勿論、出場している選手は当然勝ちたいから、無理をしてでも投げようとするだろう。しかし、それを抑制するためのルールを設定するのが、大会主催者の高野連の務めではないだろうか。そもそも、全ての試合を甲子園球場だけでやること自体に無理がある。もっと、複数の球場で分散させて試合をすれば、大会日程を短縮できて休養日を設けることだってできるはずだ。真夏の炎天下で試合をする必要だってなくなるだろう。高校サッカーだって、国立競技場で全試合やったりはしない。何故、高校野球だけが、全試合甲子園でやらなければならないのだろう。それが、球児たちの憧れであることは理解できる。
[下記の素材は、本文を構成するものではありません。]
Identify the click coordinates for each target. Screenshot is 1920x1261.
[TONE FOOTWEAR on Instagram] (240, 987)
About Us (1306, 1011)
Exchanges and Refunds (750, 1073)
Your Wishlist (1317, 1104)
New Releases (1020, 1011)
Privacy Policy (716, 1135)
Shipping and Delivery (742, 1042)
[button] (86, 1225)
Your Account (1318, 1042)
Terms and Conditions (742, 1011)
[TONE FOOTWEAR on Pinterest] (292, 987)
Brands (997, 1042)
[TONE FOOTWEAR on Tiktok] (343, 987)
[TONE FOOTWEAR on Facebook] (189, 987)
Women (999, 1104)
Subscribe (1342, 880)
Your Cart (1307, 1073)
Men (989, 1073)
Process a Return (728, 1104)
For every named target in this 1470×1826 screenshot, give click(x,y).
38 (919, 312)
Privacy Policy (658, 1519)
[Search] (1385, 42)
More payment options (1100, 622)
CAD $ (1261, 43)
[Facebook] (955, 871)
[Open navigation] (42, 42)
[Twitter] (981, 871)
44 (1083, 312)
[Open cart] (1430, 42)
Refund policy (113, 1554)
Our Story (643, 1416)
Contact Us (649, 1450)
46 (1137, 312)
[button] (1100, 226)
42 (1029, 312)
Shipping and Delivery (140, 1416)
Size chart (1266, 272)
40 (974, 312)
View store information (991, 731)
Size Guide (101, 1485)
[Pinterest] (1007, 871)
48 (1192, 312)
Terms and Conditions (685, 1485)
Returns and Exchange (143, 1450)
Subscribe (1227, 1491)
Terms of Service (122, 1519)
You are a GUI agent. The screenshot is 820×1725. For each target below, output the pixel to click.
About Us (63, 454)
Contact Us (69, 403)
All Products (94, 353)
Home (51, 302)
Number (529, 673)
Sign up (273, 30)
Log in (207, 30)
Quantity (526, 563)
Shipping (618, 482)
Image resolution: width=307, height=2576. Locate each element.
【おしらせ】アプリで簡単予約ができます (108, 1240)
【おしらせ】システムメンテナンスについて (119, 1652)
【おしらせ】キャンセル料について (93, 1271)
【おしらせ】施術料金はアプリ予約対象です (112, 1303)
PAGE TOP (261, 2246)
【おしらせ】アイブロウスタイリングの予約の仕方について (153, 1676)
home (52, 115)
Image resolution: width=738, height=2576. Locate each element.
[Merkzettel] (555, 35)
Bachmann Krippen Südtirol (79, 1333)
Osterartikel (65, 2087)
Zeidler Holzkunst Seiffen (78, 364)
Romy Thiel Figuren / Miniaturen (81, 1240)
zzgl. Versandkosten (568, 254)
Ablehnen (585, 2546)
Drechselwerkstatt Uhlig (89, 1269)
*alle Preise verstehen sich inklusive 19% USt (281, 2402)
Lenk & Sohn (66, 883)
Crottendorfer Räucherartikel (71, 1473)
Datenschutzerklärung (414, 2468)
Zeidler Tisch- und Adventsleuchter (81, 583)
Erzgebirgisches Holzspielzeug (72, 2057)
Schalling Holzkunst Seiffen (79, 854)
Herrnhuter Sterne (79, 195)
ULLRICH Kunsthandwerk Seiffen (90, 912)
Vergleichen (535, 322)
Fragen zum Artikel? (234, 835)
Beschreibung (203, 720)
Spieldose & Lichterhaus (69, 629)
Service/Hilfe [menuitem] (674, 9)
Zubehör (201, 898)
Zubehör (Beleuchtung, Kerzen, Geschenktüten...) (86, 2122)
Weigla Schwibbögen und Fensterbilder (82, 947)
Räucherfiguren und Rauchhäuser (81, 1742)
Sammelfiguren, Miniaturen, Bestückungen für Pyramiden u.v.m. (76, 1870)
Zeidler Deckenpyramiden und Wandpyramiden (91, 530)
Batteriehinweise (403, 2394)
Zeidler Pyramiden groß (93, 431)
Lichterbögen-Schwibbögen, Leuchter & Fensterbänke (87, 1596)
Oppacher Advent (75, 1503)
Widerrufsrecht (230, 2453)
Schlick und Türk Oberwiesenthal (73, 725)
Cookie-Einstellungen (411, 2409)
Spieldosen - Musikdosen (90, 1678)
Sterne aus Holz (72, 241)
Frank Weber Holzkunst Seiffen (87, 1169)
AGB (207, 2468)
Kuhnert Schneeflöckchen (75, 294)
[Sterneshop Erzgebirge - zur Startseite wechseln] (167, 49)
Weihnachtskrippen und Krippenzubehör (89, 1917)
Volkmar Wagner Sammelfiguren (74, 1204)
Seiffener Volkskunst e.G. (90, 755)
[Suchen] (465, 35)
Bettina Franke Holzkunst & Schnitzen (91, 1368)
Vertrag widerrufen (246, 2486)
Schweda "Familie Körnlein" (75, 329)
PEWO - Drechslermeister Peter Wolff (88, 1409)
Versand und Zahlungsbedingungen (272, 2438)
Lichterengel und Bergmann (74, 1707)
だからと言って、選手を潰しかねない運営が正当化される理由にはならないだろう。
特に、野球のように、特定の選手(ピッチャー)に過大な負担が集中するスポーツでは、他の競技以上にその点をケアしないといけないのに、現実はどうだろうか。何年か前に、高野連が連投を抑制する動きを見せたことがあり、遅ればせながらやっと改善に向かったか、と思ったのもつかの間、あっという間に勝利優先の方針の下、忘れられつつある。現実が、部活の枠を超えて商業化している以上、自主規制に頼るのではなく、一定以上の連投ははっきり禁止すべきだ。それでも、試合日程に余裕を持たせれば、かつての伊野商業の渡辺(智)投手のように突然現れる新星だって登場する余地は残されるだろう(もっとも、彼も西武に入ってからは怪我で大成しなかったけど)。
とにかく、甲子園優勝投手に大成した選手はほとんどいない(最近では、桑田、松坂くらいではないか)という何度も指摘されている現実を、今回の早実の優勝で忘れてしまうことなく、関係者は強く意識すべきだ。後の怪我に泣いた多数の選手のことを、皆ほとんど覚えていないだろう。高校生が人生のピークだった(それ以前に怪我に泣く選手だって沢山いる)という才能豊かな若者を大量生産する甲子園という虚構が、一日も早く改善されることを毎年この時期に願っている。